## WHAT IS REQUIRED
Replace "green" with "blue" in the lines between the one holding "Open the article comments" and the one holding "coord(243,116)", inclusive. Write those lines out again with nothing else changed.

## Entries on locating words and elements

------

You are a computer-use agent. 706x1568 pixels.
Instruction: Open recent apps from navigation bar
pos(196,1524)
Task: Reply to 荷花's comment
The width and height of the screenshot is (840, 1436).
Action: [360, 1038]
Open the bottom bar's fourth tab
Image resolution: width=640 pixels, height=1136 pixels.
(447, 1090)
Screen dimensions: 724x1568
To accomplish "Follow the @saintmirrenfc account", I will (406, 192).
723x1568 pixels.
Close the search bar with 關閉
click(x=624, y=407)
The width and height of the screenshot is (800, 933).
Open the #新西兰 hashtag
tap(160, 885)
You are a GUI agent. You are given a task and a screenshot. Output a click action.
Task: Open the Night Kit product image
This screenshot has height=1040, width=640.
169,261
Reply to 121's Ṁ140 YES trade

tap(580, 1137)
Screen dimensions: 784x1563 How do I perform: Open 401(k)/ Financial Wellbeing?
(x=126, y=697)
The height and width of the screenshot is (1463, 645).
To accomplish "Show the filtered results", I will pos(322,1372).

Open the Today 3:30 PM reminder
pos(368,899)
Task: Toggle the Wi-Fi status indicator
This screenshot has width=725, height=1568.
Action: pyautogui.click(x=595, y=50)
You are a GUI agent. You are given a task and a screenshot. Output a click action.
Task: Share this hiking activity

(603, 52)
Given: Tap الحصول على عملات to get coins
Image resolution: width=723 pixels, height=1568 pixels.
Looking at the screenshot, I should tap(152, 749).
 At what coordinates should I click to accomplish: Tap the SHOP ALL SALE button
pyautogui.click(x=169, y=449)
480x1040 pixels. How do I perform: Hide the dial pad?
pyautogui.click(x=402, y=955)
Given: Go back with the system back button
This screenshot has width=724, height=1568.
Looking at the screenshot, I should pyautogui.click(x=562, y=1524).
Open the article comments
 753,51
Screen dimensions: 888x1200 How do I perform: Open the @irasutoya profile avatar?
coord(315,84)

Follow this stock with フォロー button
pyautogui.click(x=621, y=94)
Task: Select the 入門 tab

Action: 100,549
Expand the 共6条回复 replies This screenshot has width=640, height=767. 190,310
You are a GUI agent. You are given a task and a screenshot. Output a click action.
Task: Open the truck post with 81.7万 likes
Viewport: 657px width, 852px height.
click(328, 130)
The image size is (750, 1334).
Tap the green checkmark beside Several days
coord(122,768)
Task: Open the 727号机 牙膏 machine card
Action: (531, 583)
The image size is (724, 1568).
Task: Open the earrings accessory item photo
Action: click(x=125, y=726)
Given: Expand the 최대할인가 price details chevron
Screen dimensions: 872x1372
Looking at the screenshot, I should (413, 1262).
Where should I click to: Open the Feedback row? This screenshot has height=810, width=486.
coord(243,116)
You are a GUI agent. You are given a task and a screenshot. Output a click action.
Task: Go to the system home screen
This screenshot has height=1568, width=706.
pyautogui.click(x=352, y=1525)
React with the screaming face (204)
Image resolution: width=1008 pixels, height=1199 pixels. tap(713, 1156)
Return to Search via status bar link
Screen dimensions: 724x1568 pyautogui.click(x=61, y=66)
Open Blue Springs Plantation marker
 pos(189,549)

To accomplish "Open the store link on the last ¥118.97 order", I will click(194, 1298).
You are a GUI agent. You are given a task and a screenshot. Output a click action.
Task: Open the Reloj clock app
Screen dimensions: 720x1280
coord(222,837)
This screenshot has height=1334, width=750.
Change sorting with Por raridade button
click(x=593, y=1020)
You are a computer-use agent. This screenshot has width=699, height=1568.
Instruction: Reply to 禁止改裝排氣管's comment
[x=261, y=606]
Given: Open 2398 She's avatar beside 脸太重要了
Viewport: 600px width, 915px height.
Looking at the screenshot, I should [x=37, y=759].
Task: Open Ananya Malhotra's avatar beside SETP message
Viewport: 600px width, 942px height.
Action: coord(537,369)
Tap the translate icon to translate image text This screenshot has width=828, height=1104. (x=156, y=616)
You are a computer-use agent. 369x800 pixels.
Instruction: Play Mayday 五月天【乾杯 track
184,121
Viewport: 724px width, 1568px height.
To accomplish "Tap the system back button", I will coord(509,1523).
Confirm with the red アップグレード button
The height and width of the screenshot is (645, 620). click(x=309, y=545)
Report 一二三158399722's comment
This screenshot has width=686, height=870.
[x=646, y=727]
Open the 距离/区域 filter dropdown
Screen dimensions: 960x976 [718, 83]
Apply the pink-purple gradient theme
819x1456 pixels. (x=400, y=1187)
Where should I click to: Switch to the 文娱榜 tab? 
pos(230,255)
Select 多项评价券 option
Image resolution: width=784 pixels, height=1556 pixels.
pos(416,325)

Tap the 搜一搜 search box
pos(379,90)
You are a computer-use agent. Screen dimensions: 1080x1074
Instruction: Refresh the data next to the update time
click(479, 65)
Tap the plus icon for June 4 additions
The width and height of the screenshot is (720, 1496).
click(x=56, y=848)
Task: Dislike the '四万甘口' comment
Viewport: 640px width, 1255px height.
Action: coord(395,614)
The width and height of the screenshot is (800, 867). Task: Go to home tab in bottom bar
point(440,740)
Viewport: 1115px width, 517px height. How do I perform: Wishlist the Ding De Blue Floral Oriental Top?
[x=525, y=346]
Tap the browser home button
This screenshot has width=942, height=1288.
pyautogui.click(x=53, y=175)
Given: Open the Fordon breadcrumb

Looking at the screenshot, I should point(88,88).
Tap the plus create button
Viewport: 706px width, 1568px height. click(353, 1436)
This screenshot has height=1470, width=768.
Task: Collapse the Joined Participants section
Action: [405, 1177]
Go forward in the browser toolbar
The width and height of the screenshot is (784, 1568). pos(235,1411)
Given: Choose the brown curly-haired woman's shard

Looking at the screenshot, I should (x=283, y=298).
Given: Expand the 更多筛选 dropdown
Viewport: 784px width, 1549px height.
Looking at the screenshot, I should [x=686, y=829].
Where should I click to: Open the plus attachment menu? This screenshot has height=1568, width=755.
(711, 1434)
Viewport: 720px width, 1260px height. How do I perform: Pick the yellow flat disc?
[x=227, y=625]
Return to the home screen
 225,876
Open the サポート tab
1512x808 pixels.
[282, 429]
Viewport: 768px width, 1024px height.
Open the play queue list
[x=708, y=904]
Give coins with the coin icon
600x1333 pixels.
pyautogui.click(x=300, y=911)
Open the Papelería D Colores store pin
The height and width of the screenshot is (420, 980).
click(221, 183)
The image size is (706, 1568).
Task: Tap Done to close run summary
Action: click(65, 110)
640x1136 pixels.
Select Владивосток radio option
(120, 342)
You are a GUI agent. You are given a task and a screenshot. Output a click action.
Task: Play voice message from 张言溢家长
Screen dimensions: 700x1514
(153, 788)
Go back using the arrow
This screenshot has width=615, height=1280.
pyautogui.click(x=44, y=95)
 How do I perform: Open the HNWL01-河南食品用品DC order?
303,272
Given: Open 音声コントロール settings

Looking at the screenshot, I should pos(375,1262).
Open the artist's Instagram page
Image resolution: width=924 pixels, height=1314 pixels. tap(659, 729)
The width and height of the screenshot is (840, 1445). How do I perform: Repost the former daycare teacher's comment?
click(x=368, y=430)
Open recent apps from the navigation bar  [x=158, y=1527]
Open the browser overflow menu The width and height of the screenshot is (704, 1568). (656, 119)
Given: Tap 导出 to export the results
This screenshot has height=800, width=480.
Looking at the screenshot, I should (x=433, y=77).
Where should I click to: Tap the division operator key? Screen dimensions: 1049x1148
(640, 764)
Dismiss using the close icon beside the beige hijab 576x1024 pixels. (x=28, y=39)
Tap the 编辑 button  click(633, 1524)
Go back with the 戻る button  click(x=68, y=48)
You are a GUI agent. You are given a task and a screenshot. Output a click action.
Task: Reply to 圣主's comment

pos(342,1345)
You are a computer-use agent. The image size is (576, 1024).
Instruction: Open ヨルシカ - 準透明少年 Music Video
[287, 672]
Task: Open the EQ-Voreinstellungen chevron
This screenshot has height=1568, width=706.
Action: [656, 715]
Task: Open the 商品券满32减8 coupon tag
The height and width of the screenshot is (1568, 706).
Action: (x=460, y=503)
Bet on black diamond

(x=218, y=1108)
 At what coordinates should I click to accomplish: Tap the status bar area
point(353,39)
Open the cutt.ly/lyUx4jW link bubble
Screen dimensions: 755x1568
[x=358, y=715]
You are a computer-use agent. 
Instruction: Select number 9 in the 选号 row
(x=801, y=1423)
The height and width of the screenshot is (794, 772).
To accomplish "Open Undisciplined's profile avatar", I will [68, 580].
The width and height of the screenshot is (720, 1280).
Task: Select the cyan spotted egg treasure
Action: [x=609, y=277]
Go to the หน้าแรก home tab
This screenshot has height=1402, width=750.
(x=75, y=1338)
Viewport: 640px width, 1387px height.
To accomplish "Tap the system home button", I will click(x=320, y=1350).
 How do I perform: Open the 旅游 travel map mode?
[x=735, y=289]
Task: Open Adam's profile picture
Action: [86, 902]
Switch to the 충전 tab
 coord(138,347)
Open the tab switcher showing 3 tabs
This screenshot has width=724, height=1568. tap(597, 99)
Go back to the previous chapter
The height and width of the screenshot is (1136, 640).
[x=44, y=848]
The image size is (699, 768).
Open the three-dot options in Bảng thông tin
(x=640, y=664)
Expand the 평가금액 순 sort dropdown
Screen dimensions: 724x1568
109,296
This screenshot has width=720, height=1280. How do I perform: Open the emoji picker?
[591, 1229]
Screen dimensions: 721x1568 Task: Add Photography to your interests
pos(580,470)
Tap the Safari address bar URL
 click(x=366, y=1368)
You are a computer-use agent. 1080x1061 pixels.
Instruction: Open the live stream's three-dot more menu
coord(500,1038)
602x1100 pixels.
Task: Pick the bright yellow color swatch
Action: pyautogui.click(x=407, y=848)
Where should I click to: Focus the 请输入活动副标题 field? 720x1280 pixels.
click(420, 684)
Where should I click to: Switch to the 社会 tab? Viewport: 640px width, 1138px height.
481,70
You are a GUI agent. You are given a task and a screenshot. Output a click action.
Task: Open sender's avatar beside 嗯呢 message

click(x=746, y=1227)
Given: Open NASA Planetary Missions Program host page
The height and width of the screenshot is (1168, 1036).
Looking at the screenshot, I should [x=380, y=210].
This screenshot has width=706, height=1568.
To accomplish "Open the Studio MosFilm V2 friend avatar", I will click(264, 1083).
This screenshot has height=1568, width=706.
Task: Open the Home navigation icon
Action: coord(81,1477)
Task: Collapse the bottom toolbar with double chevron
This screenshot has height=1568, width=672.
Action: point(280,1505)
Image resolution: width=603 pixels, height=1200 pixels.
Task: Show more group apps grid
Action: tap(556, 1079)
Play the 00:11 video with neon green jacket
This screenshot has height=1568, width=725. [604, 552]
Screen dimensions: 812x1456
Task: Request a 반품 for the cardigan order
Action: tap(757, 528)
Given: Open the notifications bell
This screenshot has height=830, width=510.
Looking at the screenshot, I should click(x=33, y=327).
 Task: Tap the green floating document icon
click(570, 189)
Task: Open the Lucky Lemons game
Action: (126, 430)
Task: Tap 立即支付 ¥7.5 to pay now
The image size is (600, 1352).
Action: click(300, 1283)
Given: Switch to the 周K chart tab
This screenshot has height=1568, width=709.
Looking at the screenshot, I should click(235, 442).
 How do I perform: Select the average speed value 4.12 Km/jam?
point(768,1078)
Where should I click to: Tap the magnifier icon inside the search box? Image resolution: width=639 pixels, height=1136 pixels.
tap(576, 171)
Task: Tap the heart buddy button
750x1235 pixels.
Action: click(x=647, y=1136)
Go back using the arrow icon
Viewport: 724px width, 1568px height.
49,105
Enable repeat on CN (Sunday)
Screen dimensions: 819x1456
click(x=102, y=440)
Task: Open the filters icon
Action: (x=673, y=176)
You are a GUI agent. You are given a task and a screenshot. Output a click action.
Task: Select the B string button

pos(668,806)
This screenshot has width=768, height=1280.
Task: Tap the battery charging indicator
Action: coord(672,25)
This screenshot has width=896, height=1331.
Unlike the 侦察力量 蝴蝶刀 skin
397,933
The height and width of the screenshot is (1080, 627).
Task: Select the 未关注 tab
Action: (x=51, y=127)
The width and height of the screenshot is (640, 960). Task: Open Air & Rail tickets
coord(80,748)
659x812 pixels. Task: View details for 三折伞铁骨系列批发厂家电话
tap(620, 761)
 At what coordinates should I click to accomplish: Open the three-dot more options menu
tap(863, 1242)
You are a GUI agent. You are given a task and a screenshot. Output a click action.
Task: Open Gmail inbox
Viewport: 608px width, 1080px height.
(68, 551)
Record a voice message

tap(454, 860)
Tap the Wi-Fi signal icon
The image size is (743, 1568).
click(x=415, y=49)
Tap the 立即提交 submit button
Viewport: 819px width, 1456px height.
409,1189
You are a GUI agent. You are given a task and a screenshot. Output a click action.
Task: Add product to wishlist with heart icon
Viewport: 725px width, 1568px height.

------

## COMPLETED TASK
Open the article comments
 753,51
Screen dimensions: 888x1200 How do I perform: Open the @irasutoya profile avatar?
coord(315,84)

Follow this stock with フォロー button
pyautogui.click(x=621, y=94)
Task: Select the 入門 tab

Action: 100,549
Expand the 共6条回复 replies This screenshot has width=640, height=767. 190,310
You are a GUI agent. You are given a task and a screenshot. Output a click action.
Task: Open the truck post with 81.7万 likes
Viewport: 657px width, 852px height.
click(328, 130)
The image size is (750, 1334).
Tap the blue checkmark beside Several days
coord(122,768)
Task: Open the 727号机 牙膏 machine card
Action: (531, 583)
The image size is (724, 1568).
Task: Open the earrings accessory item photo
Action: click(x=125, y=726)
Given: Expand the 최대할인가 price details chevron
Screen dimensions: 872x1372
Looking at the screenshot, I should (413, 1262).
Where should I click to: Open the Feedback row? This screenshot has height=810, width=486.
coord(243,116)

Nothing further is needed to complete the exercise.